Document text:
++++

11/04/2004

Adult Stem Cell News

The Associated Press (via CNN) has a piece regarding the use of adult stem cells in the treatment of cancer.

Texas researchers say they have perfected a method to deliver cancer treatment directly into tumors, bypassing healthy tissue.

The specialized stem cells -- known as mesenchymal stem cells -- come from bone marrow and help maintain healthy connective tissues. When new tissue is needed to heal wounds or form scars, those special stem cells swell in number.

The work builds on the promise of using stem cells to hunt down brain tumors, outlined in a 2000 paper in the Proceedings of the National Academy of Science.
Adult stem cell research is free of the thorny ethical complications surrounding embryonic stem cells. There appears to be some debate - the finer points of which are over my head - as to which branch of stem cell research is more likely to produce practical and meaningful results.

If there is even half the promise in either branch of stem cell research as the hype suggests, there is enormous financial incentive for private industry to be doing this research on its own dime. My understanding is that researchers are free to work with any line of stem cells they choose, so long as the work isn't done with federal money.

++++

Information:
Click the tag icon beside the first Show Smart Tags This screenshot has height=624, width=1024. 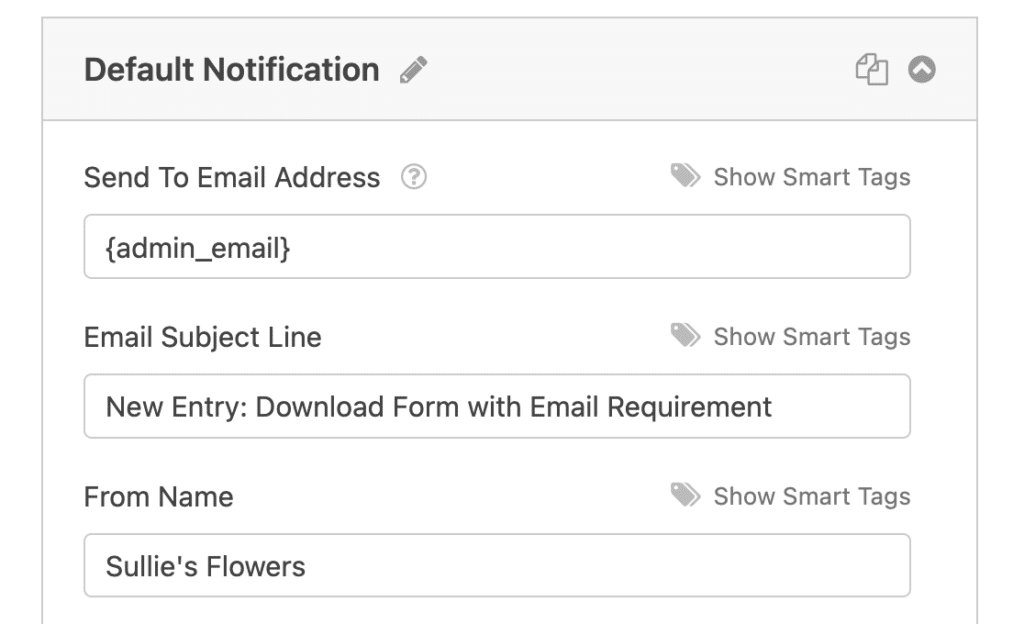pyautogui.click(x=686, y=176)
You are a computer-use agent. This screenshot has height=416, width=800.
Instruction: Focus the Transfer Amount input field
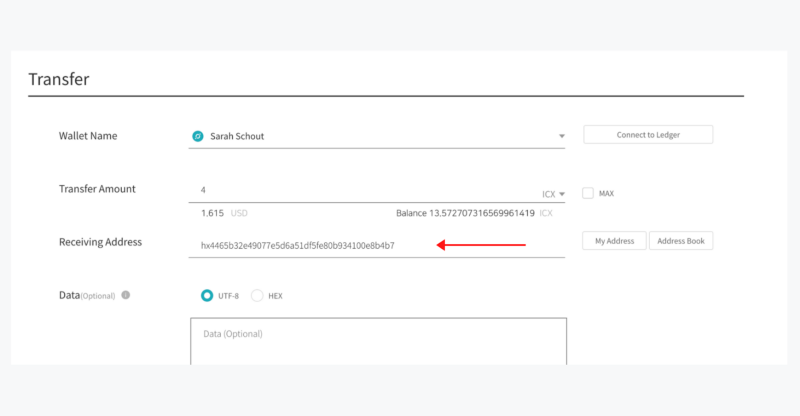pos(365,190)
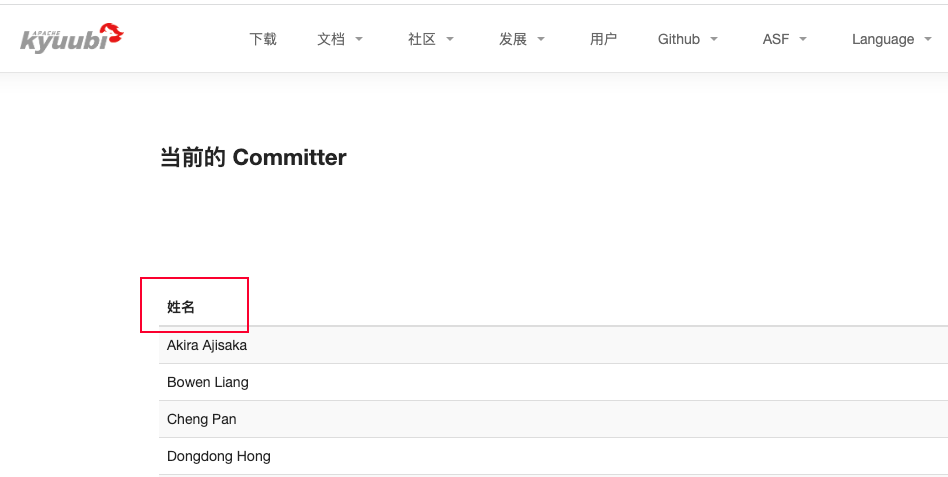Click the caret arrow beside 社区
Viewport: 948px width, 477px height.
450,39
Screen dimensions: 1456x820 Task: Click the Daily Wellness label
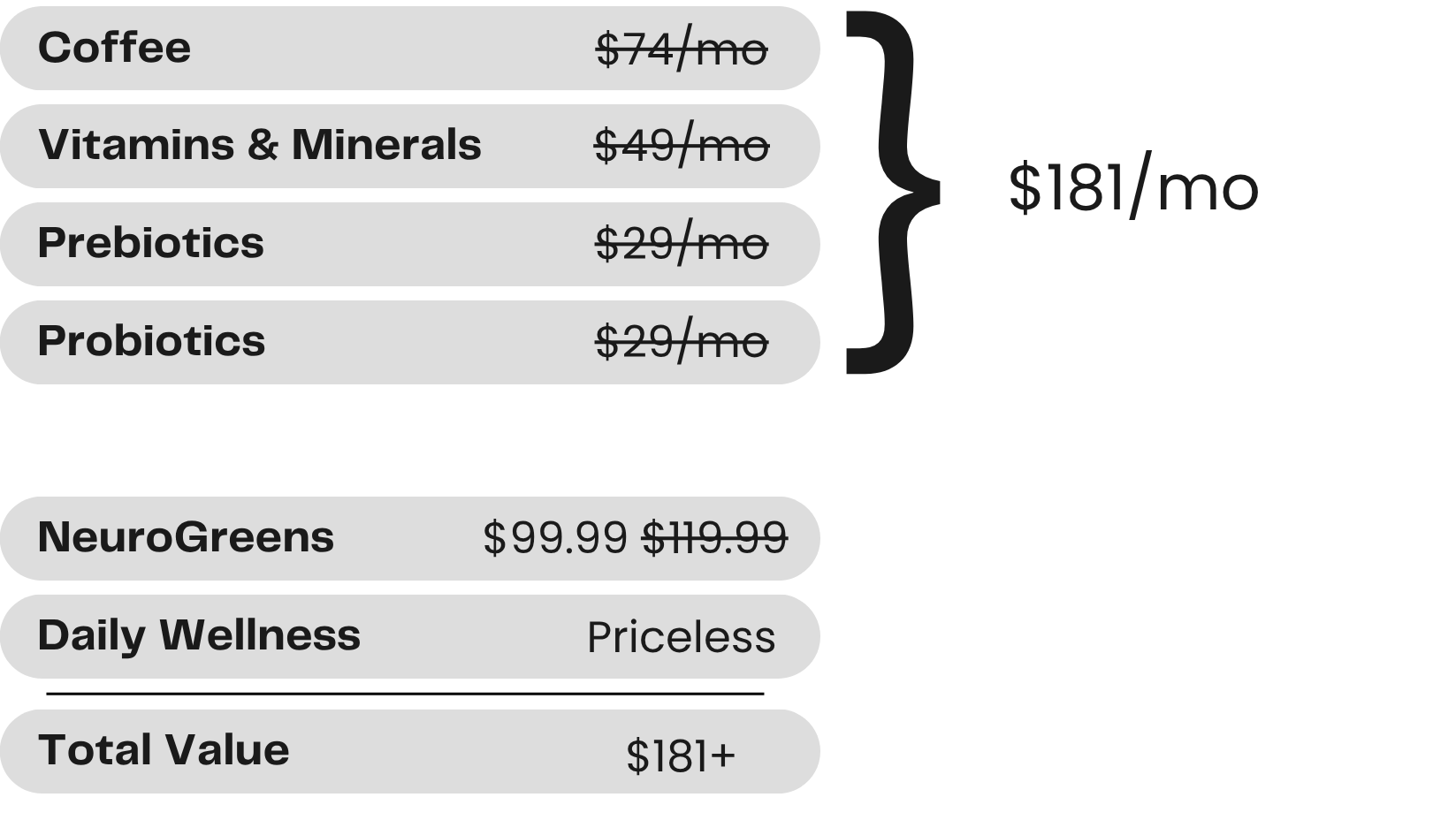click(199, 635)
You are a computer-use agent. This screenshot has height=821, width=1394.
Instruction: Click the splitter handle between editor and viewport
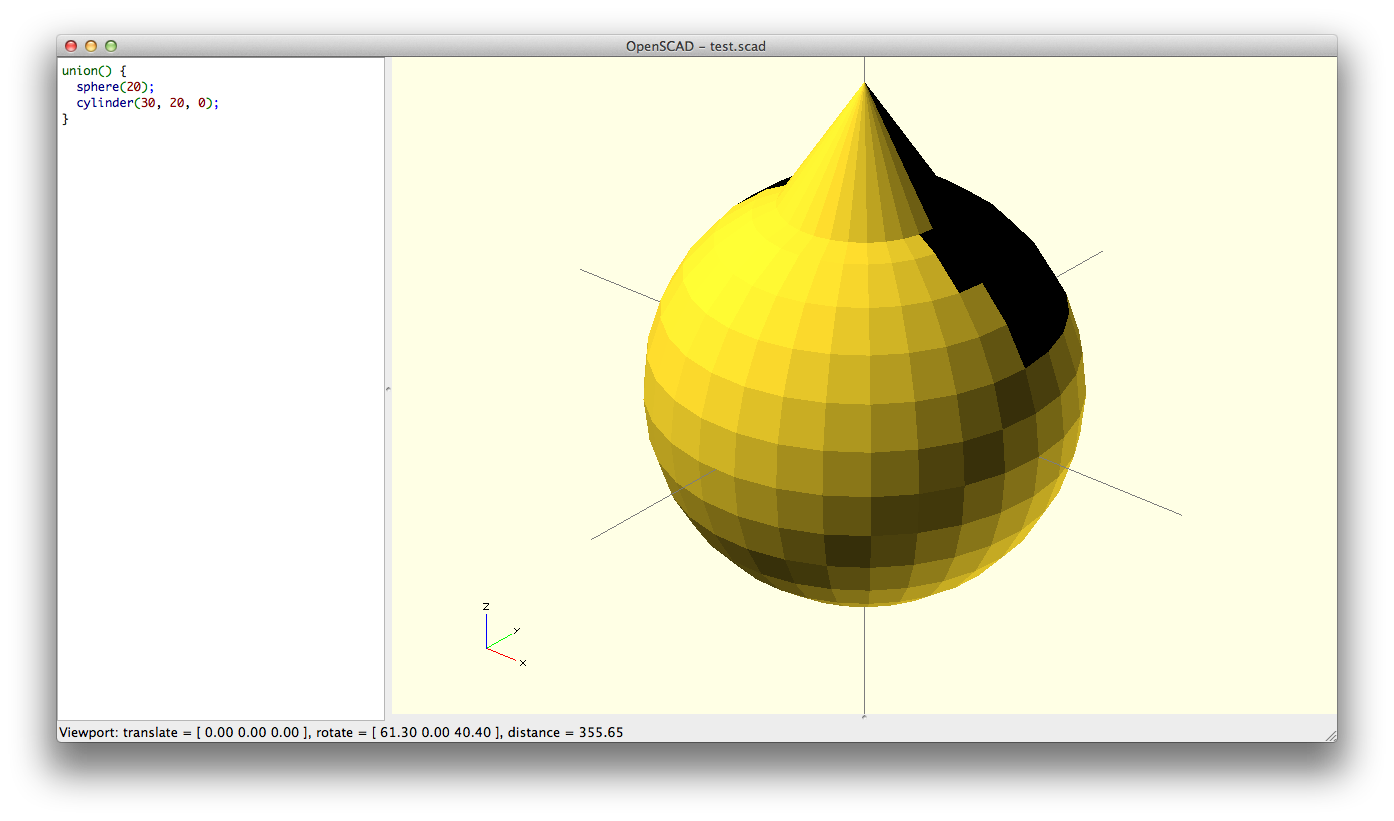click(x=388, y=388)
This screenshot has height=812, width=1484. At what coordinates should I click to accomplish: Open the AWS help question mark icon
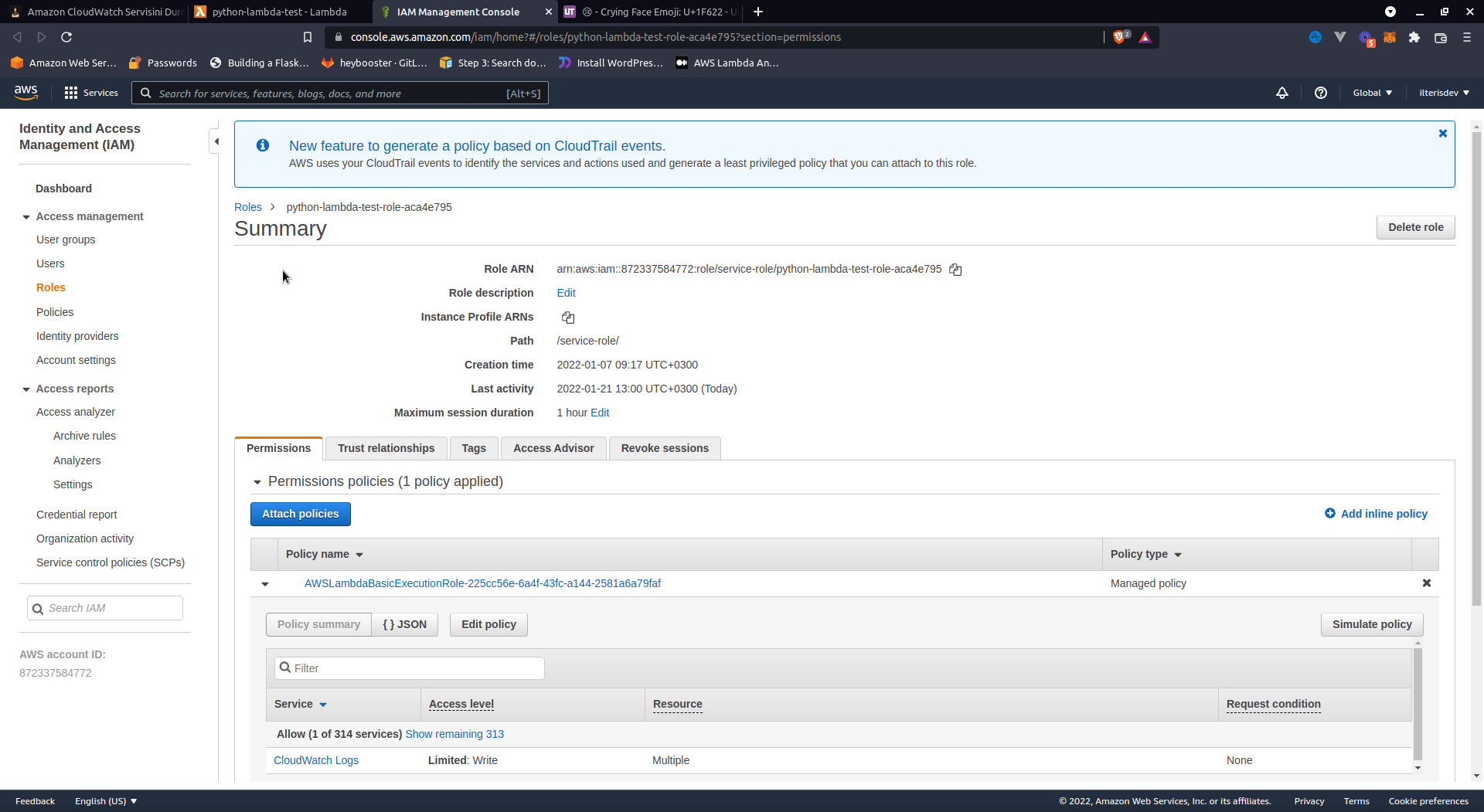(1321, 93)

++++

Exercise tasks:
(1) According to the adult stem cell post, where do mesenchymal stem cells come from?
(2) Why does the adult stem cell post say private industry has an enormous financial incentive to fund stem cell research itself? Explain in one to three sentences.
(3) Write the next few sentences of the adult stem cell post, starting after its last sentence.

Outputs by task:
(1) They come from bone marrow.

(2) The post argues that if either branch of stem cell research holds even half the promise the hype suggests, private companies stand to gain a great deal. It also notes that researchers may work with any stem cell line they choose as long as they do not use federal money.

(3)
It's not unreasonable for the federal government to place restrictions on how its money is spent; colleges that accept federal funding are required to adhere to strict guidelines in regards to admissions. I don't see much difference between that sort of restriction and one that limits federally-funded research to a subset of cell lines. The college that only wants to admit women is free to eschew federal funding, and the researcher who wishes to work on a wider variety of stem cell lines has the same freedom.

The idea that American pharmaceutical companies need to have their research subsidized by the federal government sounds an awful lot like "corporate welfare" to me.